KENT CROWLEY SPECIAL TO FOOTHILLS READER
Today, California makes 90 percent of American wine – a tasteful legacy with roots in the foothills.
Some 175 years ago, Tiburcio Tapia’s majordomo Jose Maria Valdez planted the Mother Vineyard along the east bank of Cucamonga Creek.
For decades, the Cucamonga Valley held the largest and most famous American vineyard.
Yet, the history and the wine might be very different today had it not been for a mysterious disease that wiped out the Cucamonga Valley’s only real rival – and may be the reason we call one neighboring county Orange County.
Water underground
Just before Ontario Vintner Secondo Guasti discovered the underground aquifer that produced non-irrigated grapes, all of the vineyards in Southern California were irrigated from surface water sources, such as the Santa Ana River and its numerous tributaries.
What was once the most successful of those vineyards began prior to the Civil War when a group of German immigrants planted grape cuttings in a little village they called Anaheim (basically drawn from a German phrase meaning “home on the Santa Ana”).

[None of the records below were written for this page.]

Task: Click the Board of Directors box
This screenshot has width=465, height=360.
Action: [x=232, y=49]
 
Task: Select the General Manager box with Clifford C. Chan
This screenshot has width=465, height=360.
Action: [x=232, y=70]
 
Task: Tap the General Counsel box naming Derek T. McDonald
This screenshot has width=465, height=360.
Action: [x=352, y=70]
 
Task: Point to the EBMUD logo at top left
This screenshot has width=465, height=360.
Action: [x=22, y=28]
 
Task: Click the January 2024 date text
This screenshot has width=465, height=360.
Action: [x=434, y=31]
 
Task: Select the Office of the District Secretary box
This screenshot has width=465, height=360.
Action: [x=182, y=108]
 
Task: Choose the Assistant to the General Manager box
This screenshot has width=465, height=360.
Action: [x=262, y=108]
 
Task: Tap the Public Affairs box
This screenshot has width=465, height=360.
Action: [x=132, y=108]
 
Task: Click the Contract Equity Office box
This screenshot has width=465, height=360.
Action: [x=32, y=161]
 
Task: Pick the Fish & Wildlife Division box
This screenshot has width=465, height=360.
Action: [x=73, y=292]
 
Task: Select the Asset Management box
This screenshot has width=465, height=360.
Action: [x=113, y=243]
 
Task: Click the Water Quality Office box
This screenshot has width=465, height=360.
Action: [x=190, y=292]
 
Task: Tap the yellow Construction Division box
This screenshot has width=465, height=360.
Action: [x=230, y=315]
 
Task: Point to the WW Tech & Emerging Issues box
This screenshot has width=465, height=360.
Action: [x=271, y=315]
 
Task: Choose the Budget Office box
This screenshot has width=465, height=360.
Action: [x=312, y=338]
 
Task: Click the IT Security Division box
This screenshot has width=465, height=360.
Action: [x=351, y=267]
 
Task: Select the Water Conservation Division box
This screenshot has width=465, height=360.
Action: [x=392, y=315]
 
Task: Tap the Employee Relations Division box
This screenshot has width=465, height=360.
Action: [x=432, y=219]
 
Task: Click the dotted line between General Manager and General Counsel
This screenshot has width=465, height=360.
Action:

Purchasing nearly 1,200 acres for $2 per acre, the settlers hired civil engineer George Hansen to design vineyards that between 1860 and 1885 produced more than 1.25 million gallons of wine annually.
Bug and blight
In
1886, Anaheim vintners discovered the leaves on their grapevines
turning brown and yellow from a strange blight that strangled the vines
within a few years.
Fortunately,
a new cash crop – navel oranges – had arrived a decade before that
allowed Anaheim to transition from a vineyard economy to a citrus
economy.
It
would be half a decade before California’s first professional plant
pathologist, Newton B. Pierce, discovered the cause of the blight, which
was later named Pierce’s Disease. The blight is spread to grapevines
adjacent to riparian habitats that occur along stream and riverbanks.
Since
the Anaheim vineyards were irrigated from surface water flows and the
majority of Cucamonga Valley vineyards tapped into an underground lake,
local vineyards were less affected by the blight.
The
carrier of the blight, a bacterium called Xylella Fastidiosa, was an
insect called the Sharpshooter (of the family Cicadellidae) that
naturally migrated to citrus groves.
Grape County?
As
the Anaheim vintners replaced more vineyards with citrus groves, they
actually hastened the demise of their own wine industry.
The greatest legacy of the blight might be the name Orange County.
One
aspect of the region considered by the founders when choosing the name
of the newly formed county in 1888 was the image of an orange as a
marketing ploy.
Had the decimated Anaheim vineyards not been replaced by orange groves, might Orange County be called “Grape County?”